Crovitz asked Steiger to come talk to him and Zannino together, which he did, and he repeated his arguments. A job that lacked real authority was not a job Steiger wanted. "Why make a decision before you have to?" he said. To rush the selection of managing editor, Steiger reasoned, seemed ill-advised. The editors were busy working on the planned redesign of Journal 3.0. "Why don't you put off the decision until the redesign is complete?" he said. The launch of the new paper was still nearly a year away. When Zannino pressed Steiger, he voiced some reservations about Ingrassia, saying he had been out of the Journal newsroom a long time and didn't have an easy relationship with his former colleagues.

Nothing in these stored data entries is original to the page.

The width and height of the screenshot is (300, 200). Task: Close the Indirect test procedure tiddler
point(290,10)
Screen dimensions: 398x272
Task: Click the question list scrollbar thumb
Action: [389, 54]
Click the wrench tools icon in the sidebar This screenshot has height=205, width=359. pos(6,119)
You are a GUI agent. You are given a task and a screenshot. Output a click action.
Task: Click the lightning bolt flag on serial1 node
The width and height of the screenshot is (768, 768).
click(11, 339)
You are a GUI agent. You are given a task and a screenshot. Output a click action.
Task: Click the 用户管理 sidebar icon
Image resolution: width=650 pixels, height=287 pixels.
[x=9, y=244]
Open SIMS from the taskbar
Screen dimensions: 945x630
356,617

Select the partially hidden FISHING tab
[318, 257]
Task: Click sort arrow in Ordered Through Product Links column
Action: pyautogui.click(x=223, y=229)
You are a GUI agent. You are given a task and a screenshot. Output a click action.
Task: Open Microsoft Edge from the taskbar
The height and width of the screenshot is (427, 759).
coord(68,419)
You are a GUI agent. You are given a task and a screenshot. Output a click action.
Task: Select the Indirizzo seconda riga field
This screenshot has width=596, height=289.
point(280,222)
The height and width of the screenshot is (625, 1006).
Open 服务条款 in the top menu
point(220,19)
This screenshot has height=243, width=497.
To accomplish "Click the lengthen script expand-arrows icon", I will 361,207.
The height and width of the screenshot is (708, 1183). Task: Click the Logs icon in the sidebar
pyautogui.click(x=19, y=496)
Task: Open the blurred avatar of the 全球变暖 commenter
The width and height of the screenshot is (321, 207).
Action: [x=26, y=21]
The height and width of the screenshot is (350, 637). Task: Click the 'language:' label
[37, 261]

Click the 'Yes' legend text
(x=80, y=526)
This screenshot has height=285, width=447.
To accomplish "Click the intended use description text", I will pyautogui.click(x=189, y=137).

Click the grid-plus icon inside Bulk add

But he reserved his harshest criticism for later.
Zannino and Crovitz, brand-new to their jobs, had underestimated a seasoned corporate operator like Paul Steiger. They both respected Steiger and knew they needed him. They were about to learn how little power they wielded within the company. Until Zannin
o, Dow Jones had been run by journalists. Now, even though there wasn't a reporter in the corner office, the newsroom maintained its sway over the company.
Zannino now had to deal with the veiled threat that if he went ahead with his existing plan, Steiger would leave. He, the non-journalist CEO, the guy who had come from Liz Claiborne, didn't want to be responsible for that. This battle between the Journal and the business side would go to the newsroom. Zannino and Crovitz put off the decision on the managing editor by placing Ingrassia in charge of a "news strategy" committee that would spend the next year exploring ways to get the Journal and Newswires to cooperate. It would give Ingrassia something to do for the year until they made a final decision.
That spring, Zannino was mounting another project as CEO: meet the other chiefs in the media business and take Dow Jones out of its isolation. During his three months in the chief executive's office, Zannino had been making the rounds with his counterparts at other, larger, more dynamic media companies. He was warming to his role. He had gone to breakfast and lunch with media players such as IAC's Barry Diller and Reuters's Tom Glocer, and after a concerted effort by Jimmy Lee, he was going to have dinner with Rupert Murdoch. Jimmy had been trying to get Zannino to attend his annual JPMorgan Leadership Conference earlier that spring in Deer Valley—where Murdoch had been—but Zannino demurred, telling Jimmy the venue was too public for such an introduction.